Ongoing project: by Kate Thomas.
“Take time,” they say in Liberia, when they see you walking too fast, working too hard, squeezing too much into your day. As a writer working in developing countries in West Africa, and elsewhere in the world, I’m interested in different grasps of the concept of time.
I could be two hours late to a meeting in Senegal (don’t worry, I try to make that a rarity) and somehow still get there before the other person. In London or New York, by then the day would have long moved on without me. In rural France, waiting for two hours for a bus to turn up might ruin someone’s morning; in rural Sierra Leone, it’s an accepted part of the day. There, the art of waiting has been mastered, carried out with grace.
This project explores concepts of time in countries in transition: Liberia, Libya, Guinea-Bissau, Tunisia, a few others. I’m documenting – through words, images, drawings, interviews – how we measure time and, crucially, what happens between those defining moments in a country’s history…between those moments that are caught by the media.
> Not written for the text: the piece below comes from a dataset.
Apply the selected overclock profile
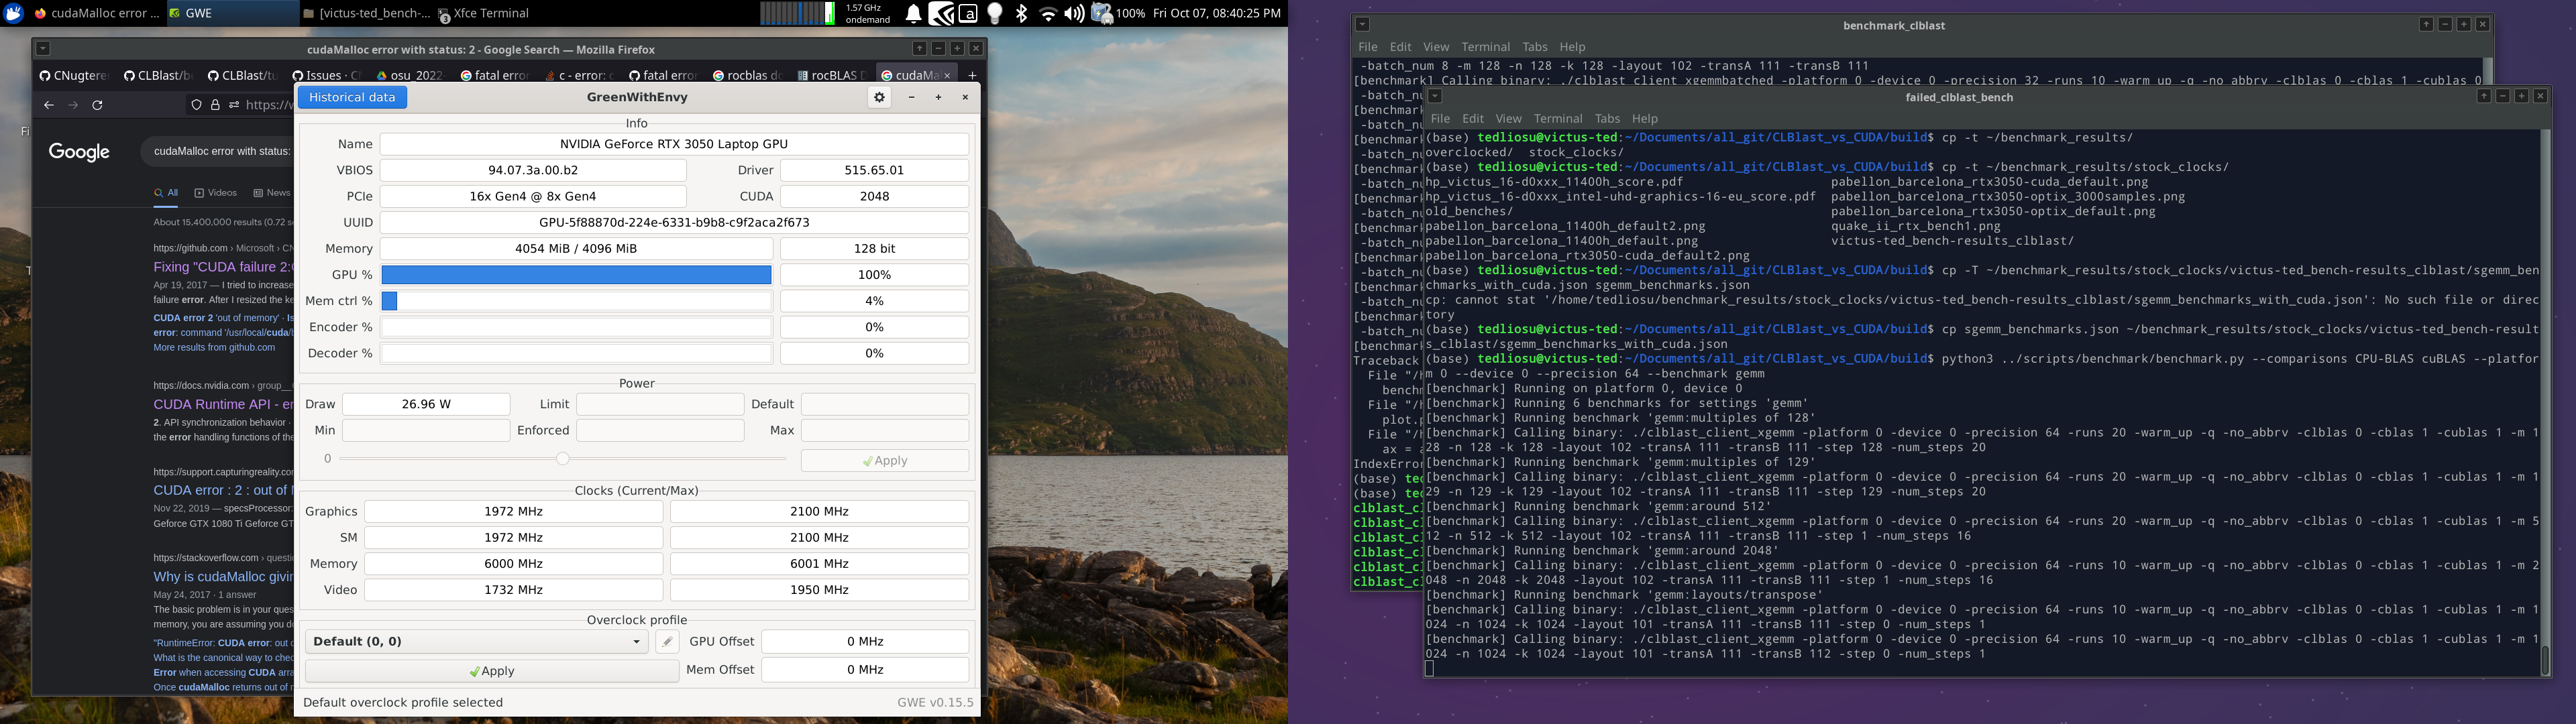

I visit a street in Liberia’s capital Monrovia, where once-grand, 1920s American-style houses are now home to migrants from Nigeria. I visit the site where a legendary 1940s piano bar once stood; in its place, there’s now a computer games booth. In Libya, I capture moments between the Qaddafi regime and the political future; not moments on the battlefield or in the boardroom, but in the homes and, perhaps, in the thoughts of Libyans.
A somewhat philosophical project on time would not be complete without addressing travel and journeys. I look at what happens on the road, when people in developing countries are traveling from one city or country to another – by plane, by bus, by bush taxi. We may not regard them as such, but those times – those moments that take us from one place to another – are ‘places’ too, and I think they deserve to be documented as such.